LINES ON THE BURIAL OF A BRITISH PROTESTANT IN SPAIN.

Not a knell gave out any funeral note,

As his corpse to the shingles we hurried;

And below water-mark we had bare leave got

That our countryman's bones should be buried.

We buried him, dog-like, on that mean site,

The tide on the point of turning,

At the wretched Spaniards' bigot spite

With contempt intensely burning.

No use in coffin enclosing his breast,

Nor in sheet nor in shroud that bound him!

For he lay where he scarce would remain long at rest,

With the ocean washing round him.

None at all were the prayers we read;

And we felt more of rage than sorrow,

As we thought on the brutes who insult us when dead,

And don't pay us alive what they borrow

We thought as we hollowed his shelly bed,

And smoothed down his pebbly pillow,

That the crabs and the lobsters would creep o'er his head,

And we with our fleets on the billow!

Lightly they'll talk of our spirit as gone!

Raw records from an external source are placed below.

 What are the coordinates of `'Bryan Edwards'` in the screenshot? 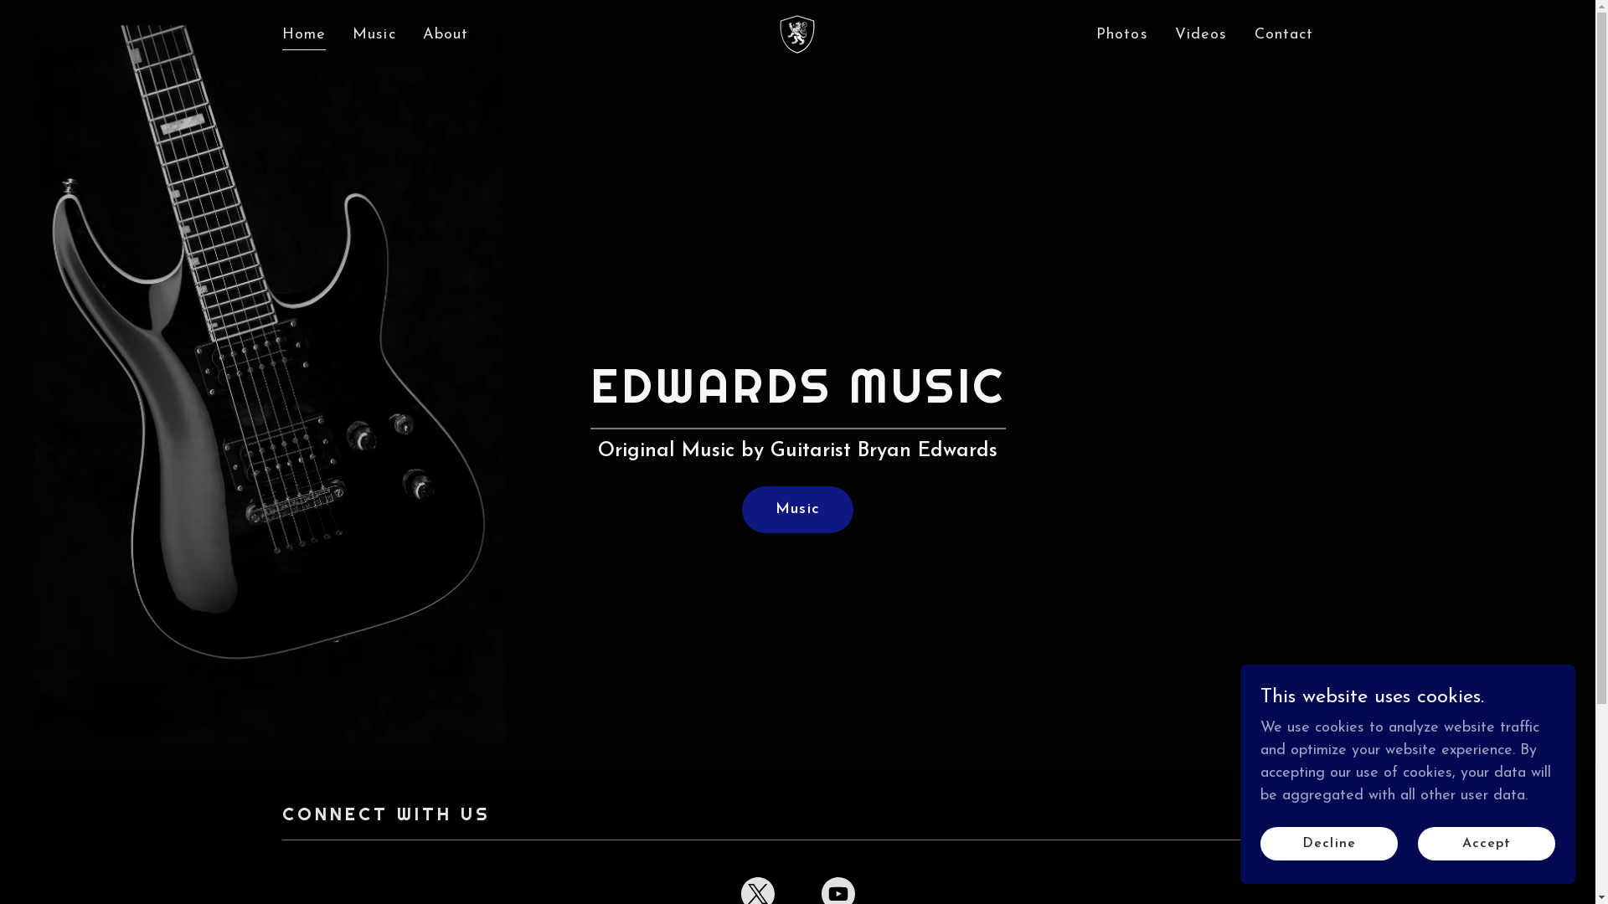 It's located at (775, 33). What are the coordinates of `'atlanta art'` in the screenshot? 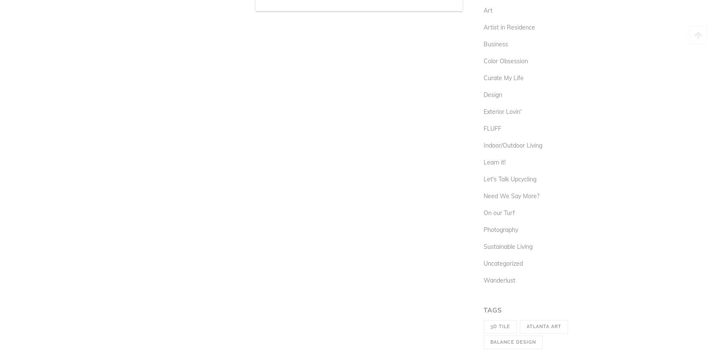 It's located at (525, 327).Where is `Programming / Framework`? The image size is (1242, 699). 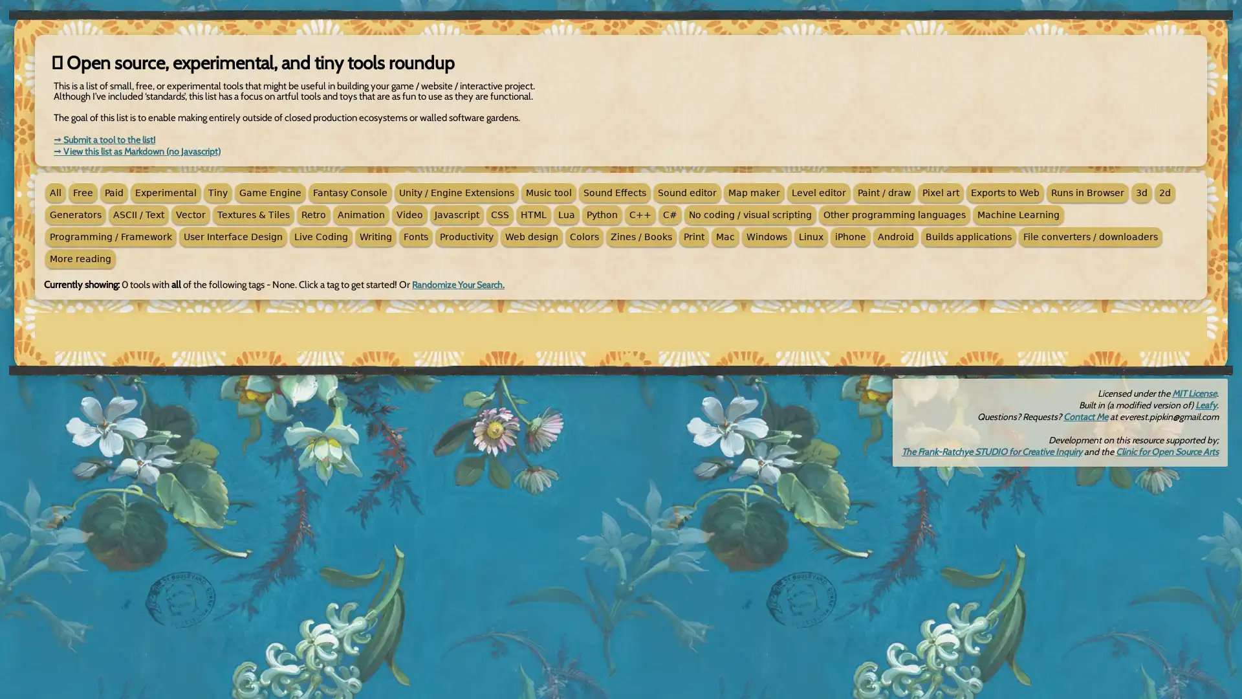 Programming / Framework is located at coordinates (111, 237).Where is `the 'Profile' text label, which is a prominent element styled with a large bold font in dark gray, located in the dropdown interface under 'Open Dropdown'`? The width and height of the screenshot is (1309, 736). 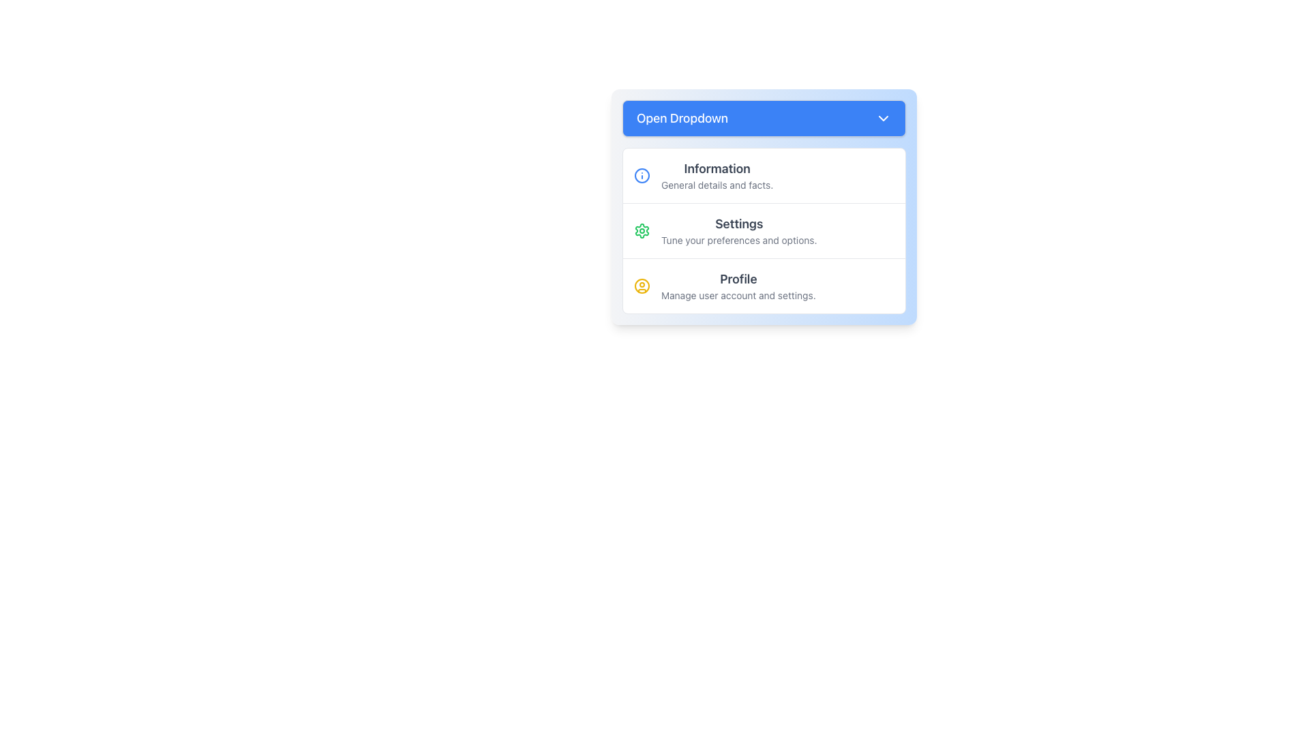 the 'Profile' text label, which is a prominent element styled with a large bold font in dark gray, located in the dropdown interface under 'Open Dropdown' is located at coordinates (737, 278).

Our guns might to atoms have brayed them,

Yet we've let the rascals in this way go on,

Treating those very Britons who made them.

But half of our shameful job was done,

When the waves roared the hour of retiring,

And we knew we the distance should have to run,

To divert a rabble admiring.

Sharply and quickly we laid him down,

'Mid the jeers of the monks, young and hoary,

And we said, unless Spain is compelled to atone,

All a humbug is Old England's glory!